Postdoctoral researcher SA Moonsun said, “Previous obesity treatments targeting the hypothalamus mainly focused on neuronal mechanisms related to appetite regulation.” She added, “To overcome this, we focused on the non-neuronal 'astrocytes' and identified that reactive astrocytes are the cause of obesity.”

Center Director C. Justin LEE also said, “Given that obesity has been designated by the World Health Organization (WHO) as the '21st-century emerging infectious disease,’ we look to KDS2010 as a potential next-generation obesity treatment that can effectively combat obesity without suppressing appetite.”

The research results were in 'Nature Metabolism', a globally renowned academic journal in the field of metabolism with an Impact Factor of 20.8.
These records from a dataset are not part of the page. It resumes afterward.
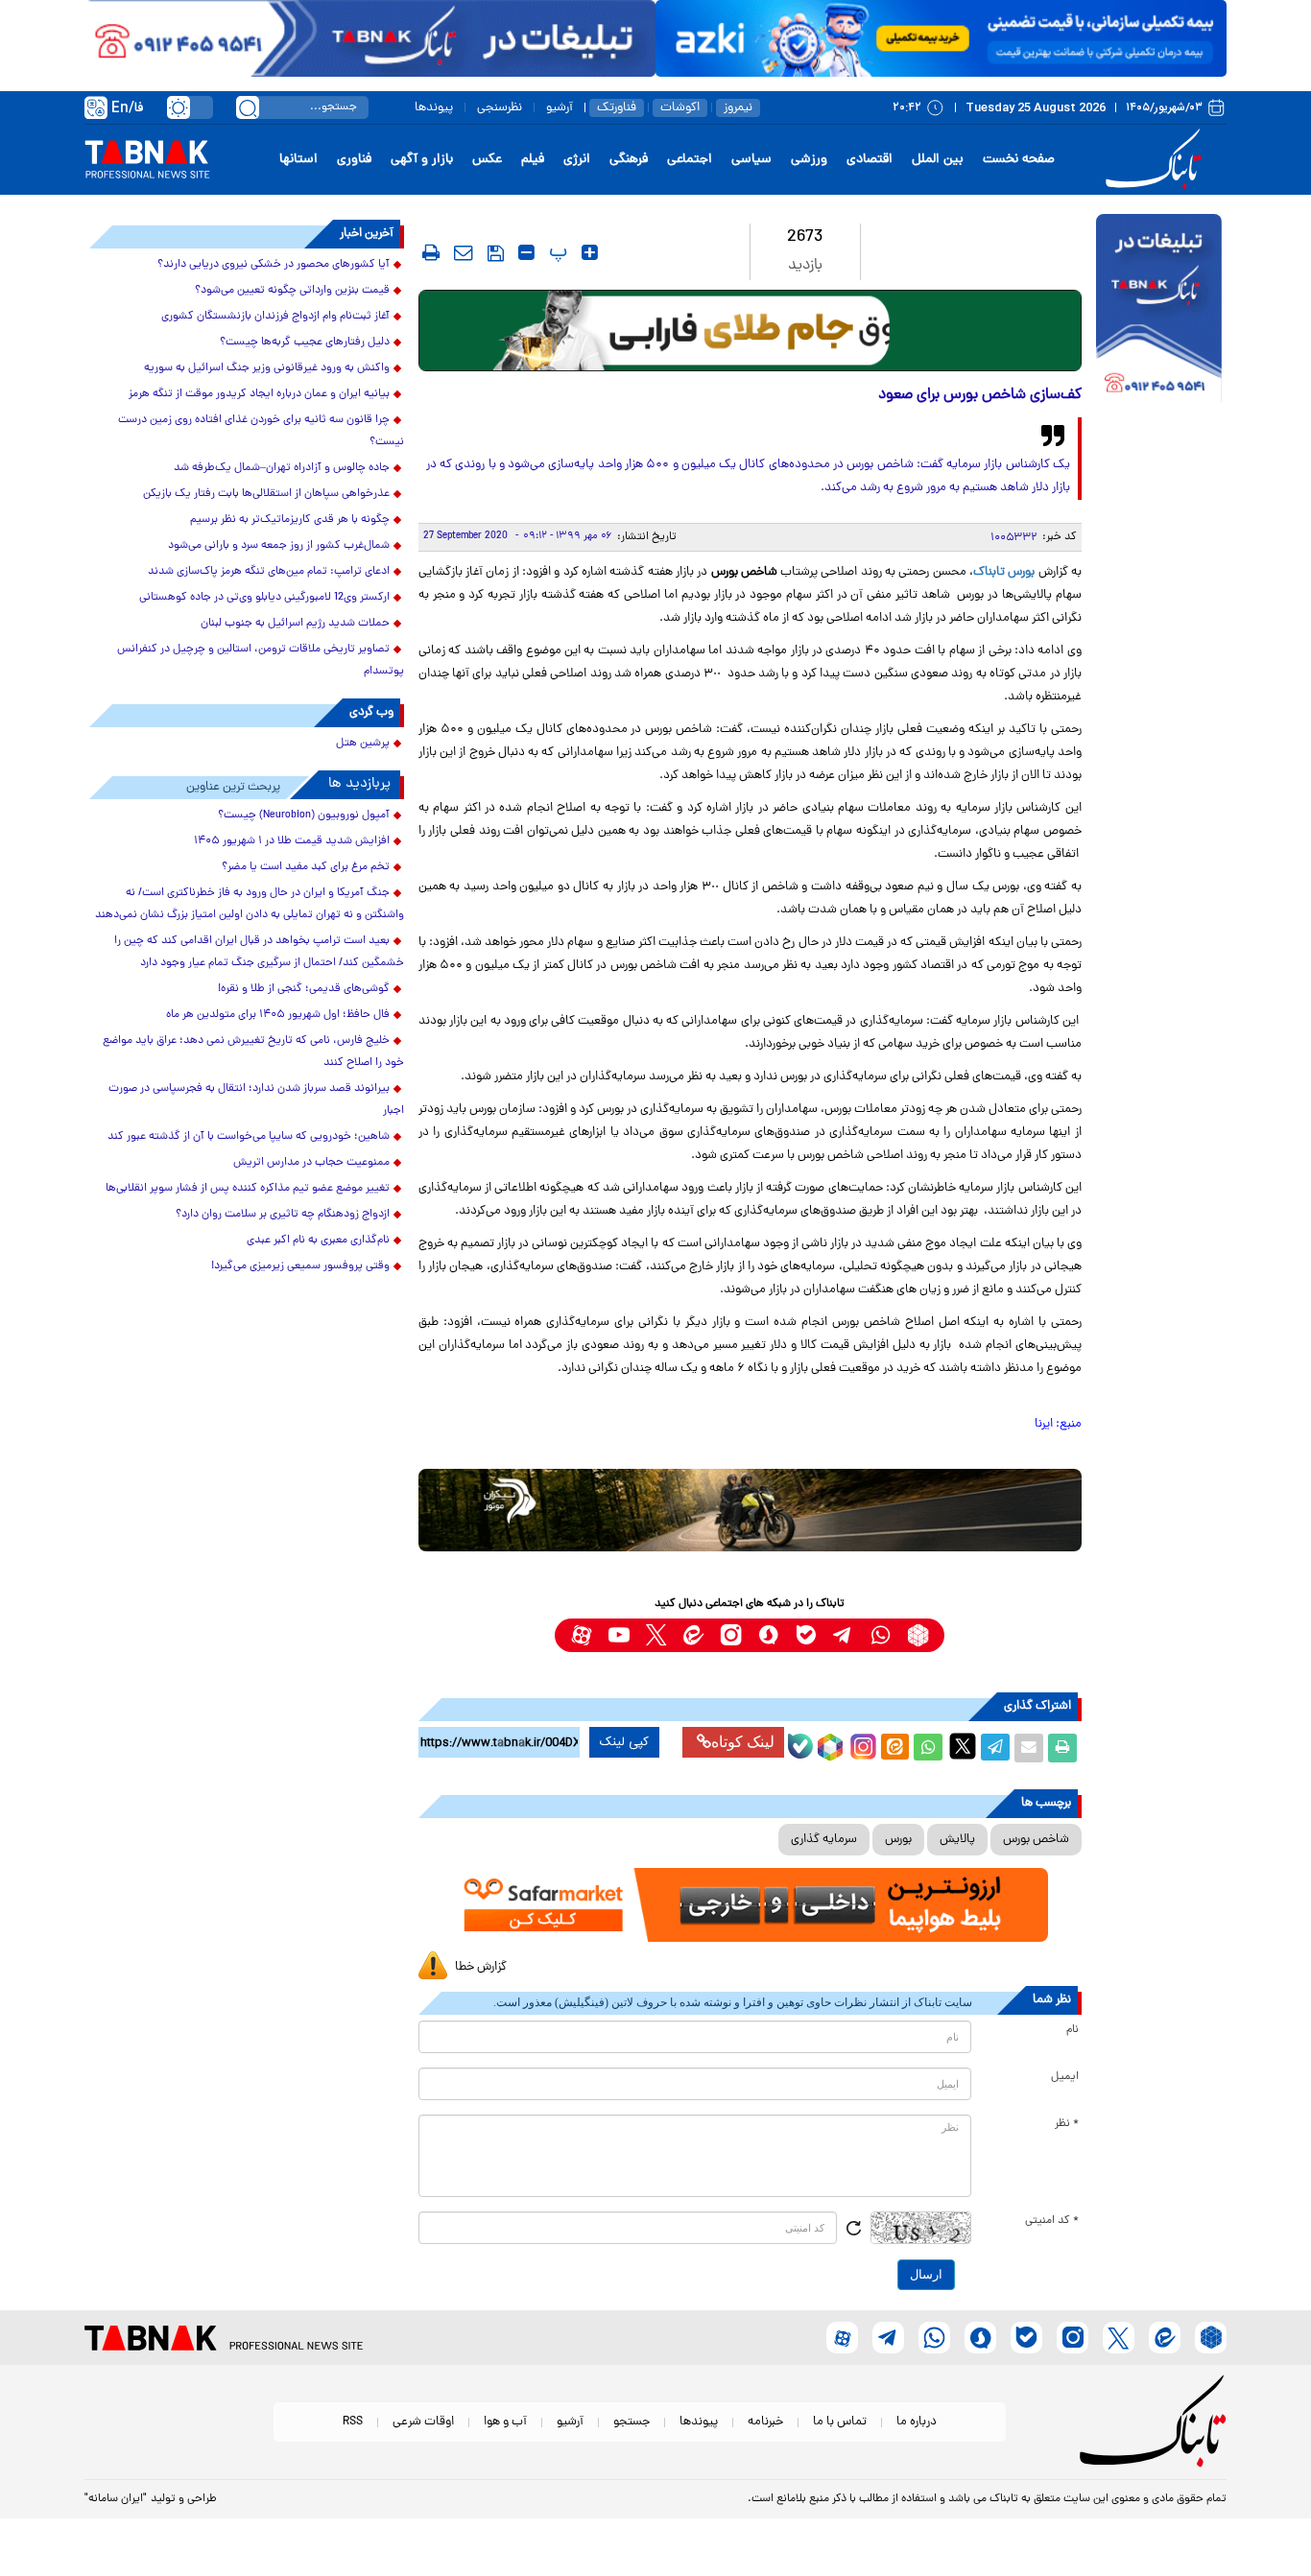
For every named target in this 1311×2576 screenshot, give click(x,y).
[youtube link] (619, 1635)
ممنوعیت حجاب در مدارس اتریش (311, 1162)
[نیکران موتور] (750, 1509)
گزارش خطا (481, 1967)
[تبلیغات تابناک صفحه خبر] (1159, 311)
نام (1072, 2030)
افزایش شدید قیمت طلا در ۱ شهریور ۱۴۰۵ (292, 841)
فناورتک (616, 108)
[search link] (247, 107)
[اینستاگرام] (860, 1744)
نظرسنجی (499, 108)
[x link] (656, 1635)
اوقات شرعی (423, 2422)
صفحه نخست (1019, 160)
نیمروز (738, 108)
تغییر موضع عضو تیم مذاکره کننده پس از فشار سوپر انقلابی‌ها (248, 1188)
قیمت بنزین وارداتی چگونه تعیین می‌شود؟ (292, 290)
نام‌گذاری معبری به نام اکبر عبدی (318, 1240)
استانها (298, 160)
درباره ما (916, 2422)
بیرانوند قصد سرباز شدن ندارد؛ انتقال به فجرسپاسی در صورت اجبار (256, 1100)
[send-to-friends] (463, 252)
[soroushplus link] (768, 1635)
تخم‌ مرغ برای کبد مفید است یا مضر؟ (306, 867)
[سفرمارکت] (749, 1905)
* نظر (1067, 2124)
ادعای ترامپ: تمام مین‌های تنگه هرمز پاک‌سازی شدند (269, 571)
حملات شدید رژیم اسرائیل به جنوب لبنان (295, 623)
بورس (898, 1840)
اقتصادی (869, 160)
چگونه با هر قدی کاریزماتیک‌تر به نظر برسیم (290, 520)
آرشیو (559, 108)
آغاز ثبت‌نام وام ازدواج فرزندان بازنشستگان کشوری (275, 316)
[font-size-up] (590, 252)
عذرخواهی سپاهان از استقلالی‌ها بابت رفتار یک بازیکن (266, 494)
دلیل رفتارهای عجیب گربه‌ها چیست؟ (305, 342)
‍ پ (555, 252)
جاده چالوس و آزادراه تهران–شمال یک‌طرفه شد (282, 468)
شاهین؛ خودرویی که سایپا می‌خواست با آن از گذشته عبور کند (248, 1137)
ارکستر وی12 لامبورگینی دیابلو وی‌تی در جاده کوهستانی (264, 597)
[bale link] (806, 1635)
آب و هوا (505, 2422)
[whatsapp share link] (928, 1748)
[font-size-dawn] (526, 252)
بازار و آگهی (422, 160)
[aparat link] (581, 1635)
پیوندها (434, 108)
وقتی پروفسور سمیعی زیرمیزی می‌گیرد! (300, 1266)
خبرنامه (765, 2422)
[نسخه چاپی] (1062, 1748)
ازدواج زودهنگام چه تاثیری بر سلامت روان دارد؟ (283, 1214)
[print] (430, 252)
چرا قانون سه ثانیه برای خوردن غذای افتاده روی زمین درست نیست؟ (261, 431)
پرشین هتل (363, 743)
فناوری (354, 160)
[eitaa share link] (894, 1748)
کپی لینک (624, 1742)
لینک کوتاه (743, 1742)
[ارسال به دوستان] (1028, 1748)
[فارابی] (750, 330)
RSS (353, 2422)
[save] (496, 253)
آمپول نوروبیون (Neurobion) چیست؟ (304, 815)
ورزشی (809, 160)
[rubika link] (918, 1635)
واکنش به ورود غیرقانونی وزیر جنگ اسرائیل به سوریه (267, 368)
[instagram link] (731, 1635)
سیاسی (751, 160)
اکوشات (680, 108)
Figure 1. Left) Reactive astrocytes express a high level of MAOB and release a high level of GABA, which results in the inhibition of GABRA5 neurons. This results in decreased thermogenesis in brown fat tissues, and an increase in white fat storage. Right) When the GABRA5 neuron activity is restored, brown fat thermogenesis is increased and white fat storage is decreased. In both cases, mice are fed a high-fat diet.

Figure 2. GABAergic GABRA5LHA shows decreased activity under a high-fat diet. Through immunostaining in the lateral hypothalamus, GABRA5 neurons were specifically labeled with green fluorescence, allowing us to observe that GABRA5 neurons co-express both GABA and GABRA5.

Figure 3. Astrocytes in LHA show hypertrophy in response to a high-fat diet. After consumption of a high-fat diet, molecular markers of astrocytes increase. Following the intake of a high-fat diet, the number and volume of astrocytes increase, leading to reactive astrogliosis. Subsequently, the expression of MAOB and GABA levels in astrocytes increases.

Figure 4. Reducing GABA production via MAOB reduces obesity. Mice were divided into two dietary groups: a regular diet and a high-fat diet. Each of these groups was further divided into two subgroups, one receiving distilled water and the other receiving KDS2010, resulting in a total of four groups. In both the regular diet and high-fat diet mice, a reduction in body weight was observed in the KDS2010-administered group. There was no change in dietary intake due to KDS2010 administration, but there was a reduction in fat after administration.